1 Opschrift
1 Een gouden kleinood van David, voor de koorleider, [op] ‘Richt niet te gronde’.
2 - 6 Onrechtvaardige rechters
2 Spreekt u werkelijk recht, raad van rechters?
Oordeelt u billijk, mensenkinderen?
3 Veeleer bedrijft u onrecht in [uw] hart;
uw handen wegen geweld af op de aarde.
4 De goddelozen zijn [van God] vervreemd vanaf de baarmoeder;
de leugenaars dwalen vanaf de [moeder]schoot.
5 Zij hebben vurig vergif, het lijkt op vurig slangengif;
zij zijn als een dove adder, [die] zijn oren dichtstopt,
6 die niet wil luisteren naar de stem van de bezweerder,
van hem die kundig bezweringen doet.
David roept de onrechtvaardige rechters ter verantwoording (vers 2). Hij stelt aan de “raad van rechters”, om zo te zeggen het hoogste rechtscollege, de indringende vraag of ze werkelijk recht spreken. Hij stelt nog een tweede vraag: of ze wel billijk oordelen, of ze wel oordelen in overeenstemming met waarheid en recht.

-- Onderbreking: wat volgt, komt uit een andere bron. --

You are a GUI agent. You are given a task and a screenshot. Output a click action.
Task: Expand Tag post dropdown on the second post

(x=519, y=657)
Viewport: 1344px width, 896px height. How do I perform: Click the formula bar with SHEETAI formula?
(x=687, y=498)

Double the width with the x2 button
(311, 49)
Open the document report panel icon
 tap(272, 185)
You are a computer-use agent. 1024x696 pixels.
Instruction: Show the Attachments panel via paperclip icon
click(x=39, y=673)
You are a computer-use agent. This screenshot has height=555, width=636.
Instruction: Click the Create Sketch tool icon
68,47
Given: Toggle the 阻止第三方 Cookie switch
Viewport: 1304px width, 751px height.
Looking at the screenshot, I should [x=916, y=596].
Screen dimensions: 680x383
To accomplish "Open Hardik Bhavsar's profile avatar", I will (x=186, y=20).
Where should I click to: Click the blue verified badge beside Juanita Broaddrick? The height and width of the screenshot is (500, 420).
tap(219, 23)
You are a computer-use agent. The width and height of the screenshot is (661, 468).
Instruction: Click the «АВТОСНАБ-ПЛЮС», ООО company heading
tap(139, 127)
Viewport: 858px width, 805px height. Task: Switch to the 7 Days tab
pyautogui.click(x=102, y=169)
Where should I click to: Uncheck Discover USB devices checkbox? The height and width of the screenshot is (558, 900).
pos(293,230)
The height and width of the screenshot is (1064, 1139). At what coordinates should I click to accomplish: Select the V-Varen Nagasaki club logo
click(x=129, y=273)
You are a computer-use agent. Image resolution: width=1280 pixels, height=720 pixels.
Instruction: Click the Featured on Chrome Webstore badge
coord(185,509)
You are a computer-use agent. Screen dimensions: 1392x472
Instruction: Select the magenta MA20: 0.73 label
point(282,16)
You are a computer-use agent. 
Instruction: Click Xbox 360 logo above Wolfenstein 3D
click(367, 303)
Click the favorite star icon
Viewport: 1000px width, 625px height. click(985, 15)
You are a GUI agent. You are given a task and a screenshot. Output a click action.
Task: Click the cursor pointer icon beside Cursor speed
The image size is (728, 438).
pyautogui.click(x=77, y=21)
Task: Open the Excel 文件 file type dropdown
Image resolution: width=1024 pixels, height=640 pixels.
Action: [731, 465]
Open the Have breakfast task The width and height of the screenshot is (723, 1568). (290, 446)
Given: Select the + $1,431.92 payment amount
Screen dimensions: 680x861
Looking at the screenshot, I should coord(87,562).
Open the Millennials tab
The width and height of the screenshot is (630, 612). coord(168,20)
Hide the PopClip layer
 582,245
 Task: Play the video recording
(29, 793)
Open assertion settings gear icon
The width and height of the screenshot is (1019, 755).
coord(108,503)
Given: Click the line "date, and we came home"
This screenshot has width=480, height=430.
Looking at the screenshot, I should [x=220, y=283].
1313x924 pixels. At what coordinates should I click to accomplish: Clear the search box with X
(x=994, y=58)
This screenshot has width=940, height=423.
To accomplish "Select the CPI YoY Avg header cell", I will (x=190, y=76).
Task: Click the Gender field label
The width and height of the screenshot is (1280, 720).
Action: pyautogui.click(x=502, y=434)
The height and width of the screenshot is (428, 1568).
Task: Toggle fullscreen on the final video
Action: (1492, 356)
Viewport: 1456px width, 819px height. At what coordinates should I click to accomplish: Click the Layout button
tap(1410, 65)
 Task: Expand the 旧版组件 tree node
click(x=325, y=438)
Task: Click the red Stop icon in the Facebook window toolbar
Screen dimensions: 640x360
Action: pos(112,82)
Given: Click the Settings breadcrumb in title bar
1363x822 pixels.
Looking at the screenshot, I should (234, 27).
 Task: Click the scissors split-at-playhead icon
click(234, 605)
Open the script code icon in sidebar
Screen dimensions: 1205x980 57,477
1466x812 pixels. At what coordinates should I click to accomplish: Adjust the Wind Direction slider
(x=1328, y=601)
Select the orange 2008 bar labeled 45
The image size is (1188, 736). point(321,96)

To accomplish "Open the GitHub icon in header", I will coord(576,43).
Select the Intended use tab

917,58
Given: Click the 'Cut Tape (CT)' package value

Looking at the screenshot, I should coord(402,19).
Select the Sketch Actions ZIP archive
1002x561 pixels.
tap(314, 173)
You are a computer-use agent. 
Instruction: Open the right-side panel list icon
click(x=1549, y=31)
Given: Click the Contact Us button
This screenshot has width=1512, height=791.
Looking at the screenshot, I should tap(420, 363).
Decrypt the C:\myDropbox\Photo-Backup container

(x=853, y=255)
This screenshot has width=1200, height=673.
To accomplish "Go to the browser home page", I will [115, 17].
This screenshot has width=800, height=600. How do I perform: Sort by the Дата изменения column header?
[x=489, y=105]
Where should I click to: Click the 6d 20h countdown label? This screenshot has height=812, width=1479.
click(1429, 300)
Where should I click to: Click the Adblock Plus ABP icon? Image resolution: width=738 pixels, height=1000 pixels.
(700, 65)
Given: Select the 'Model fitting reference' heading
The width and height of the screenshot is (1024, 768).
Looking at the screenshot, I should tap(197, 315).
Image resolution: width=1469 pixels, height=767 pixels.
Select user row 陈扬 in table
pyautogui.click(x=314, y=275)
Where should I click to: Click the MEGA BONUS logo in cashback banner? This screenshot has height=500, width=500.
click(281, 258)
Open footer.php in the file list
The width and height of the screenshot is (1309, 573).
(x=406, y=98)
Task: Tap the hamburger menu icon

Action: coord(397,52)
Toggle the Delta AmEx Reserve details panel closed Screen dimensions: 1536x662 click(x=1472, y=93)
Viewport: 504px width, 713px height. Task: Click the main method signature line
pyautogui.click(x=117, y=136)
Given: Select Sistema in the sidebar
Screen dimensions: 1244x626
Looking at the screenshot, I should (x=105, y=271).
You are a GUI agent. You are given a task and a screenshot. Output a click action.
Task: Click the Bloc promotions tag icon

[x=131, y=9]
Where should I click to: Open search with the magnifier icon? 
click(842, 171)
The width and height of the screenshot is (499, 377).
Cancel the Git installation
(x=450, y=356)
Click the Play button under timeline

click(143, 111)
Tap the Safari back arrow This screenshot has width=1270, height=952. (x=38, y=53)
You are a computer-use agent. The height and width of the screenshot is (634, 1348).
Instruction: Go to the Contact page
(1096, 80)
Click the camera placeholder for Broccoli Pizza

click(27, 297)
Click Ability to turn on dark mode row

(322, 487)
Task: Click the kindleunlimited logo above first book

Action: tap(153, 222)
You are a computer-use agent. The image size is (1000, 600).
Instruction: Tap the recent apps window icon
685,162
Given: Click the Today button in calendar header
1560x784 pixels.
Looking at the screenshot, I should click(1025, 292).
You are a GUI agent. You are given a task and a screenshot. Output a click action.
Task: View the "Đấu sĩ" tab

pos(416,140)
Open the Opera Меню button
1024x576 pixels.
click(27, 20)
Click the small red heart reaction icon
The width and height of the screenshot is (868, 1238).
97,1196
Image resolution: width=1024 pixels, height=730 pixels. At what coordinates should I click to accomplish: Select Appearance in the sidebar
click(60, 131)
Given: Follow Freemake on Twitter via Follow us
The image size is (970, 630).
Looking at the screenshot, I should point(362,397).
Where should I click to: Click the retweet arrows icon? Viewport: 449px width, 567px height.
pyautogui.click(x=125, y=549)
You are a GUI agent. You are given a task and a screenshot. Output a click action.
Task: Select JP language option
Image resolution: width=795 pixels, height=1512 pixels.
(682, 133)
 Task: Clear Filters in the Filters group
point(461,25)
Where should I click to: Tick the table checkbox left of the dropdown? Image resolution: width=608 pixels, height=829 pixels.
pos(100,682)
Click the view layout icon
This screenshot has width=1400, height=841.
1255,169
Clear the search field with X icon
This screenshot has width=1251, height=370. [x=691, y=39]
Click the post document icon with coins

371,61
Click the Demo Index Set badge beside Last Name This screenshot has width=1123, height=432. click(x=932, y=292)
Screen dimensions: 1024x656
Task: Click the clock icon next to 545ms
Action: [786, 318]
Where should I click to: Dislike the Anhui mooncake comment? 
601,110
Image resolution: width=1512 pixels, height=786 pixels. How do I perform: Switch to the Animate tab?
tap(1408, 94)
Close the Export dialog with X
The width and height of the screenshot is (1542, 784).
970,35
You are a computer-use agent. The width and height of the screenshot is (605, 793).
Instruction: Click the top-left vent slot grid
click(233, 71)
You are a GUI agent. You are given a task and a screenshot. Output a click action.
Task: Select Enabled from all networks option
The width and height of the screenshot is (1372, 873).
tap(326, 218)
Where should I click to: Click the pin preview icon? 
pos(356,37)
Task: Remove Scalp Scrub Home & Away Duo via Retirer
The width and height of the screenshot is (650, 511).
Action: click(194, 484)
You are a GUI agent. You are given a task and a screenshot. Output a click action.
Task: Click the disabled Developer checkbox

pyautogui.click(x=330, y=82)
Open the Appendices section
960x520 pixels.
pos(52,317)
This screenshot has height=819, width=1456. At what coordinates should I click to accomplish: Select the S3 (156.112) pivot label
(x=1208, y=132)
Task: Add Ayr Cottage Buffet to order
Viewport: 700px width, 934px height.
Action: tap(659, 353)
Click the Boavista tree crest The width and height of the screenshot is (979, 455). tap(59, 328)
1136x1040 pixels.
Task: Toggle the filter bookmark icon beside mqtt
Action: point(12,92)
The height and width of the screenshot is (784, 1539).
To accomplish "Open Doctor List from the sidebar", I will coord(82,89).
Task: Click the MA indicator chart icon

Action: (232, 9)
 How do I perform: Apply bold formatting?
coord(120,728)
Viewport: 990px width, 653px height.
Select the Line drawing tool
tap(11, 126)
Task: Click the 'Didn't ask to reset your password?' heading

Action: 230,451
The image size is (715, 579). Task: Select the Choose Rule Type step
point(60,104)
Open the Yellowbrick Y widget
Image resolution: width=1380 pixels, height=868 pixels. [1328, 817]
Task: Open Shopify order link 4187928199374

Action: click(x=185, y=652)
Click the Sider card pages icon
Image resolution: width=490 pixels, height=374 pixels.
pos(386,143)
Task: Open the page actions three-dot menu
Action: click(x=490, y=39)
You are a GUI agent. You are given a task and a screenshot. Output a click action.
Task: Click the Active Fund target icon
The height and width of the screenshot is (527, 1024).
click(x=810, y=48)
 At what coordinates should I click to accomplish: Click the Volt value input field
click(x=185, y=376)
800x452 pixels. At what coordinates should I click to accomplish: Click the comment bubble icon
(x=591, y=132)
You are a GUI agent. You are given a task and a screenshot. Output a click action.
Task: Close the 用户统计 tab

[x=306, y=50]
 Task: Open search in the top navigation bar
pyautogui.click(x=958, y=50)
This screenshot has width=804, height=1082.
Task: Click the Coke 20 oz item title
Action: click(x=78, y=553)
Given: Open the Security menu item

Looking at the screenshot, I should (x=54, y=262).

Het Hebreeuwse woord elem kan betekenen ‘machtigen, heersers’. Vanwege het verband heeft de HSV gekozen voor “raad van rechters”. Het gaat hier om de leiders, de richters van het volk. Profetisch zijn het de leiders ten tijde van de grote verdrukking die zich aan het leiderschap van de antichrist onderwerpen. De Heer Jezus zegt dat in deze periode de wetteloosheid zal toenemen en de liefde van de velen – waarbij we vooral aan de afvallige massa van Israël onder aanvoering van de antichrist moeten denken – zal verkoelen (Mt 24:12).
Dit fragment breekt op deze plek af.